European stocks closed higher Wednesday as investors reacted to key data releases from the euro zone and weighed up the possibility of further stimulus measures for the region.
The pan-European Stoxx 600 closed 0.7% higher provisionally, with travel and leisure stocks bouncing 2.3% as most sectors and major bourses held in positive territory.
Euro zone business activity growth slowed in September, with IHS Markit's preliminary euro zone composite purchasing managers' index (PMI) reading coming in below expectations at 50.1, down from 51.9 in August. A reading above 50 represents expansion.
The services sector went into reverse in September, offsetting the strongest monthly manufacturing growth for two years, as governments across Europe reintroduced partial restrictions to curb a rise in coronavirus cases.
Ahead of that data, Spain revised its second-quarter GDP (gross domestic product) contraction to 17.8% quarter-on-quarter, less severe than the initial estimate of 18.5%. Meanwhile the U.K.'s flash composite PMI for September came in at 55.7, below expectations of 56.3 and down from 59.1 in August.
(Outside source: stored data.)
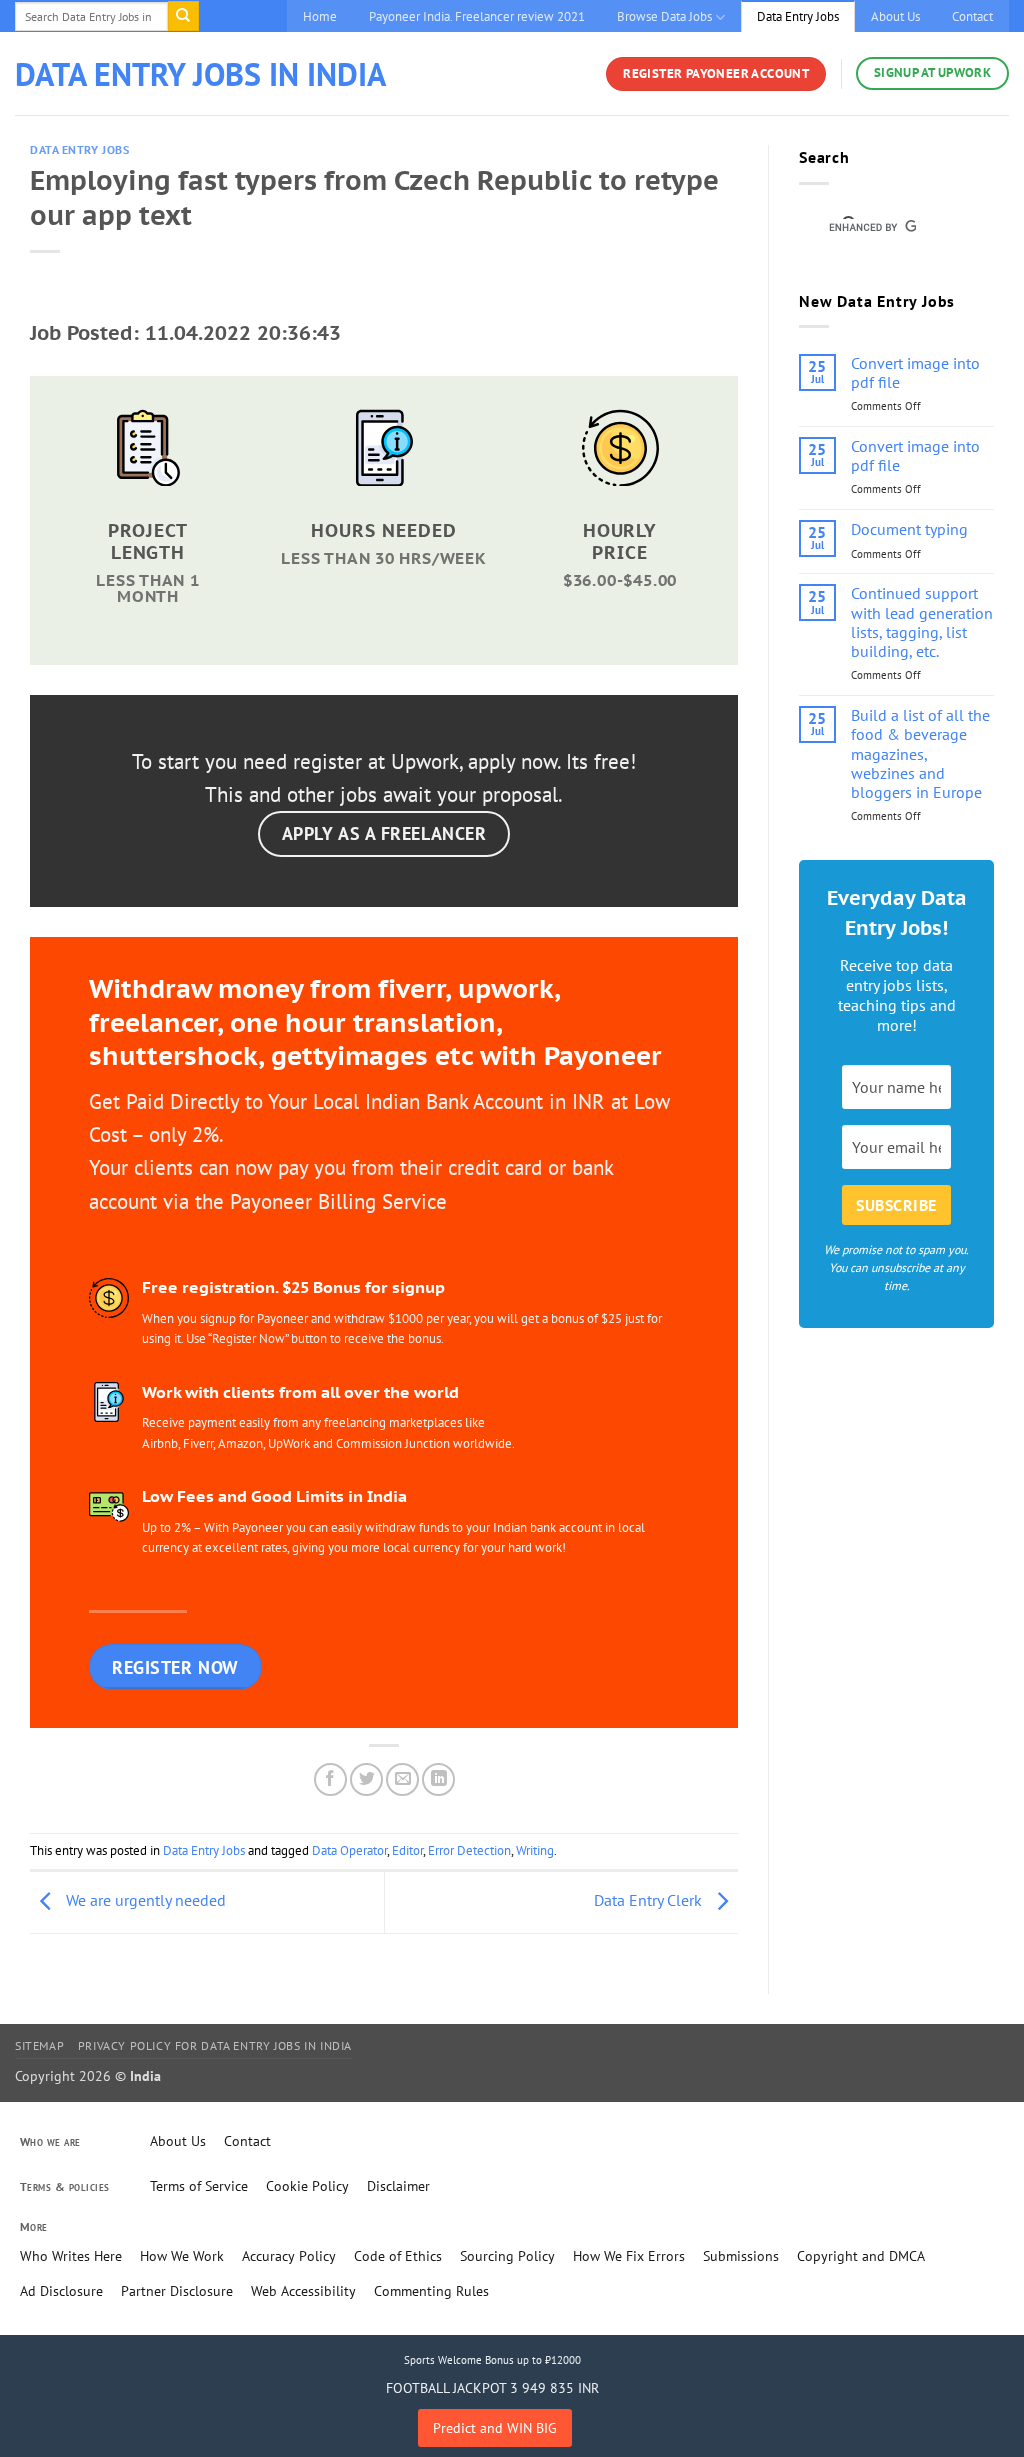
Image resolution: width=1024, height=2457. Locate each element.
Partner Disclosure (177, 2291)
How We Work (182, 2256)
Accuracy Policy (289, 2256)
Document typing (909, 529)
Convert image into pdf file (915, 373)
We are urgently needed (144, 1900)
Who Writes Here (71, 2256)
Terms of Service (199, 2186)
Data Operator (349, 1850)
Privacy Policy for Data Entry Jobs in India (215, 2045)
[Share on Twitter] (366, 1779)
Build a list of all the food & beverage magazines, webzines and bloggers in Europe (920, 754)
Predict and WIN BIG (495, 2428)
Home (320, 16)
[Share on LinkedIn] (438, 1779)
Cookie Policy (307, 2186)
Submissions (741, 2256)
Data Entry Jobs (798, 16)
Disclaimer (398, 2186)
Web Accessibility (303, 2291)
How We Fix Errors (629, 2256)
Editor (407, 1850)
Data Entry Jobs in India (200, 74)
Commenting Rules (431, 2291)
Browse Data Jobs (664, 16)
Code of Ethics (398, 2256)
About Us (895, 16)
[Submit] (183, 16)
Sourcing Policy (507, 2256)
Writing (535, 1850)
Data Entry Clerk (650, 1900)
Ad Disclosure (61, 2291)
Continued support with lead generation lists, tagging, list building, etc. (922, 622)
Stateside, stocks fell Wednesday as Wall Street's September struggles continued, and as tech shares slipped once again.
Coronavirus developments are weighing on sentiment, with U.K. Prime Minister Boris Johnson on Tuesday reversing the lifting of some lockdown measures in England. That came following a surge in coronavirus cases in the country, with mainland Europe also seeing a sharp rise in infections.
Cases in the U.S. have also started to trend upward following weeks of declines, though some health experts say it's too early to tell whether the upward trend will continue. The virus has taken more than 200,000 lives in the country.
British technical products company Diploma saw its stock surge nearly 27% by the close, after raising £190 million ($241 million) in a share placing.